Xmas timeCyber Thieves are officially out these days to steal your credit card information or any other private personal information they can intercept as you shop online during the holiday season. Ongoing awareness of these scams is critical so that you are cautious and informed in order to protect your personal and financial information.

Take a few moments to read over these tips to ensure your financial and personal security:

  1. Be extremely careful when using free Wi-Fi hotspots to shop online, as you may be watched by data sniffers.
  2. Only shop on secure, reputable Websites that: A. You know via other means (the press; you shop at their store) B. Look for “https” in the URL, C. The Website has a small padlock icon in the bottom right corner of your browser or the URL turns green, signaling a “safe” site.
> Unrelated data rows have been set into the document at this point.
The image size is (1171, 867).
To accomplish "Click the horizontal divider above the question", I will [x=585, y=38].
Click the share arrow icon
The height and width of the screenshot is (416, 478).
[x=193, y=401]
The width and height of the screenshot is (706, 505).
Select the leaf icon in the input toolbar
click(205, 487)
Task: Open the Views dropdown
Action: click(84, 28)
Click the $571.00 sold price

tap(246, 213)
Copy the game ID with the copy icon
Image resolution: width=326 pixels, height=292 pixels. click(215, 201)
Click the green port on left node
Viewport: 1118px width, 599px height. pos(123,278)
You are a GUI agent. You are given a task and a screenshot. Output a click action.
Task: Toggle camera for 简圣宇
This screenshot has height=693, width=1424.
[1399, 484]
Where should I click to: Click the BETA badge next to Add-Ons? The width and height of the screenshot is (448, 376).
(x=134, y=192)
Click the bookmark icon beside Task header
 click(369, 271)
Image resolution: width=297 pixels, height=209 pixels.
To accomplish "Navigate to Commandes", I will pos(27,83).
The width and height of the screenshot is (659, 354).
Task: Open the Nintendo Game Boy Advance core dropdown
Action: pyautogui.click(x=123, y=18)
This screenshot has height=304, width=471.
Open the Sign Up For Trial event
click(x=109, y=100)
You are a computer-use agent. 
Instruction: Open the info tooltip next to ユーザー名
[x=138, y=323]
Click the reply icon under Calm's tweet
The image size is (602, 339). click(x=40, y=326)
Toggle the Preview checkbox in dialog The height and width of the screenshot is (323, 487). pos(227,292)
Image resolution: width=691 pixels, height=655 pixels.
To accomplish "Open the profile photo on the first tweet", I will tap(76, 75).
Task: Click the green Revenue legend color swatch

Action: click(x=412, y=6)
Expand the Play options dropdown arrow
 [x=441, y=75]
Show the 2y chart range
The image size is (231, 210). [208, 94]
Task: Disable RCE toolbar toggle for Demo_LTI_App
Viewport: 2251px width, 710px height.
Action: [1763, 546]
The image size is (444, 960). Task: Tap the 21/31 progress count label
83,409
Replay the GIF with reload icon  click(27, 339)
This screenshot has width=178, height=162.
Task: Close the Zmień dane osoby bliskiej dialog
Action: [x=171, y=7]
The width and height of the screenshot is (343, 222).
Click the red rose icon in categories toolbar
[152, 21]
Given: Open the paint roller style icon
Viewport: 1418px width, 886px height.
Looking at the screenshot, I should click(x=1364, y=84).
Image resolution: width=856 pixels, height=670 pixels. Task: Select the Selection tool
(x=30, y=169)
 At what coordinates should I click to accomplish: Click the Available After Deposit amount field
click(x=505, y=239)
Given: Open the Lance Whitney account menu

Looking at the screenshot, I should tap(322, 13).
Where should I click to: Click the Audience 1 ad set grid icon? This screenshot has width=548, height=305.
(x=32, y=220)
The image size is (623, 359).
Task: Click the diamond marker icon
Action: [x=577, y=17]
  3. Never offer more personal information to online stores than absolutely necessary (e.g., Social Security numbers, bank account numbers, passwords, PINs).
  4. Never use the same password across multiple Websites, and do not use your name, pet’s name, birthdate, dictionary word or other easily guessed attribute as a password. Use a combination of letters, symbols and numbers and vary upper and lower case.
  5. Leave suspicious Websites immediately (that ask for more information than normal or require you to double enter information).
  6. Do not respond to emails, text messages, and phone calls that advertise the sale of gift cards, holiday gifts, promotions, contests and jobs – unless it’s a reputable company or store you frequently shop at and you know it’s a legitimate advertisement.
  7. Log out of your online accounts when you are not actively shopping, and password protect your smartphone, tablet and laptop in case they do go missing.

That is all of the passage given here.